Selected passage »
>> Begin

We’ve all seen them: the cuddly heroes from Joe Dante’s 1984 film Gremlins known as the Mogwai.  Gizmo is the most famous (and the only one that doesn’t break the rules and torment the small mid-western town) and is pictured to the left.  The real question is, What can this cute, little guy and his brothers teach us about your social media audience?

When it comes to the Mogwai (and your audience), there are 3 main rules, but a lot we can learn from them.  You must listen to Mr. Wing, now.

It’s A Big Responsibility

Mr. Wing won’t want to sell you the Mogwai.  It’s a BIG responsibility and he has to be sure that you are up to the task.

Anyone can start a blog.  You can go to Blogger, or Typepad, or WordPress and start one right now without even finishing this post if you so choose.  And if you are simply writing for your own creative output, who cares what your audience thinks?  Stop reading this right now because the rest won’t benefit you.

But if you actually care about having an audience (and let’s be honest, if you’re starting a blog, you care; if you didn’t you’d just write in your Moleskin) you need to realize that they come with instructions of care, or rules.

For our purposes, we will use the Mogwai Rules:

1) Do Not Shine Bright Lights or Sunlight At The Mogwai

Too much sunlight will kill a Mogwai, and too much time away from the computer screen will kill your audience.  Oh, sure, your family and friends will read your posts, but you want to build a steady following, right?  Give them a reason to read.

>> End

Raw data »
>> Begin

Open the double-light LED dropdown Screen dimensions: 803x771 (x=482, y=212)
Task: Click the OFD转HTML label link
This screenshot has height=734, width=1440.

>> End

Directions »
(1) According to the post on the Mogwai and social media audiences, why will Mr. Wing not want to sell you the Mogwai? Answer in one to three sentences.
(2) List every blogging platform named in the post on the Mogwai and social media audiences.
(3) Continue the post on the Mogwai and social media audiences from its final sentence.
The material has no connection to the post on the Mogwai and social media audiences.

Outputs by task »
(1) Mr. Wing will not want to sell you the Mogwai because it is a big responsibility. He has to be sure that you are up to the task.

(2)
- Blogger
- Typepad
- WordPress

(3)
There are so many distractions online and offline that if you are not coming up with clever, compelling reasons for your audience’s eyes to be on your post, don’t bother writing one.  What do you bring to the table that is uniquely you?

Gary Vaynerchuk talks about wine, yet how many magazines and shows are there about wine?  Tons.  You’ve heard of Gary because he is unique.  He totally brings himself into what he produces for his audience.  How can you bring yourself into what you do?

Creating compelling content can be tricky, but here are some things I like to do:

  • Keep a brainstorming journal – I carry one around with me everywhere and whenever something sparks my imagination I write it down.  You never know when you will get that next great blog post idea.
  • Editorial Calendar – I have a white board (I use Ideapaint) in my office where I keep a pseudo-calendar for posts.  I know that I will post 3-4 times a week, but I keep a running list of ideas and topics so I don’t constantly step on my own toes.
  • Read, Read, Read – Read blog posts you’ve never read before, walk into a bookstore and pick up a random book and buy it, browse through your Evernote and re-read blogs that inspired you in the past.  Make sure you are constantly taking in good, new material.  Good stuff in, good stuff out.

2) Do Not Get Your Mogwai Wet

Every set of rules has one that is meant to be broken.  This is that rule.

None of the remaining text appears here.